My dissertation, completed in 1999, built on some main research findings in the realist balance-of-power paradigm, of which Walt is a leading scholar. His book, The Origins of Alliances (1987), offered one of the most important emendations to the balancing and alliance literature since the work of Kenneth Waltz in the late-1970s. I've loved the realist paradigm - with its grounding in rationalism and the primacy of the national interest - since my days as a political science undergraduate.

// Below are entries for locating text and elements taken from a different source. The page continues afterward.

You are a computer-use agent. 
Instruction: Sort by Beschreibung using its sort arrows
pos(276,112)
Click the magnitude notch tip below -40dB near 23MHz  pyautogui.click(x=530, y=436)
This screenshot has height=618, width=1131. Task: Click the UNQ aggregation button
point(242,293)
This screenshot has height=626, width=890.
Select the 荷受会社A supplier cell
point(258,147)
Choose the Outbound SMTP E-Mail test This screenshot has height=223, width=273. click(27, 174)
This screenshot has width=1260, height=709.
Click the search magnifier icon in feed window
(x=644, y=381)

Walt, as well as his coauthor John Mearsheimer (who I met in 2002 at the APSA annual meeting in Boston), are great political scientists, worthy of emulation.
But I became increasing less enamored of Walt and Mearsheimer in 2003, with the publication of their attack on the Bush administration's build-up in Iraq in 2003, "An Unnecessary War." It became clearer to me over time that realist academic political scientists were basically antiwar peaceniks with mortarboards and tassels.

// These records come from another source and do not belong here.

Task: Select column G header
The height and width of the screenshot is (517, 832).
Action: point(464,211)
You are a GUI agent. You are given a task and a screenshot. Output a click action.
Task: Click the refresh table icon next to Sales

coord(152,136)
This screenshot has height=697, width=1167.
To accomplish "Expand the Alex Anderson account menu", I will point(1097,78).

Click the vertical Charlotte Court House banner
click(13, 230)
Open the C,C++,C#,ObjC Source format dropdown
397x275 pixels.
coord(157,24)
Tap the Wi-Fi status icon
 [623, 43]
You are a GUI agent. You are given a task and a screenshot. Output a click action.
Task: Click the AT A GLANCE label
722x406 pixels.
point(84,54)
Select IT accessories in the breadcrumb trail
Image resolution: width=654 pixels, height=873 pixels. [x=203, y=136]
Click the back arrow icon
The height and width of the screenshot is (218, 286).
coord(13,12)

Walt and Mearsheimer, of course, have become central players in the debates on U.S. foreign policy toward Israel. Most folks are familiar with the huge controversy over their article a few years back at the London Review of Books, "The Israel Lobby." I had just started blogging at that time, and didn't get too wrapped up in the debate. I read some flurries of the controversy in the pages of Foreign Policy, "The War Over Israel’s Influence," and I recommend Michael Massing's powerful essay reviewing the debate at the New York Review, "The Storm over the Israel Lobby." See also, Richard Baehr and Ed Lasky's, "Stephen Walt's War with Israel."
Yesterday afternoon I picked up a copy of Walt and Mearsheimer's book that grew out of that debate, The Israel Lobby and U.S. Foreign Policy. I read the preface and introduction last night, and will continue reading this afternoon. I figured I might as well read the whole thing. With Walt now a major blogger at the Foreign Policy website, who will likely provide ample fodder to the nihilist leftists of the online fever swamps, it seemed like now's a good time to consume the full argument in preparation for even more intense debates in the months and years ahead.

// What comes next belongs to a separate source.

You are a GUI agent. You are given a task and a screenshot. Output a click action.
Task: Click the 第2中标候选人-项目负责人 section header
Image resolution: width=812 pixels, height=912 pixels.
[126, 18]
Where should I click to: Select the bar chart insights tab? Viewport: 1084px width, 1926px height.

Just a look at Walt's page this morning gives one a heads-up on what to expect. In an essay entitled "It's Time to Redefine 'Pro-Israel'," Walt glowingly cites the well-known Bush administration nemisis and eminent sockpuppet Glenn Greenwald:Over at Salon.com, Glenn Greenwald has posted some typically sharp and forceful comments on the gap between American public opinion on the conflict in Gaza and the public stance taken by our politicians.I'm telling you, if Stephen Walt - who is the Belfer Professor of International Relations at Harvard's John F. Kennedy School of Government - describes Greenwald, who is perhaps the most loathed hardline leftist blogger among conservatives across the blogosphere, as "typically sharp," then there really is something strange going on in academic political science. To put Walt's blogging endorsements in perspective, see Rick Moran's, "Glenn Greenwald is a Pathological Liar."
It's kind of sad, actually, but this is the postmodern world we live in nowadays. Good thing I became a blogger, I guess.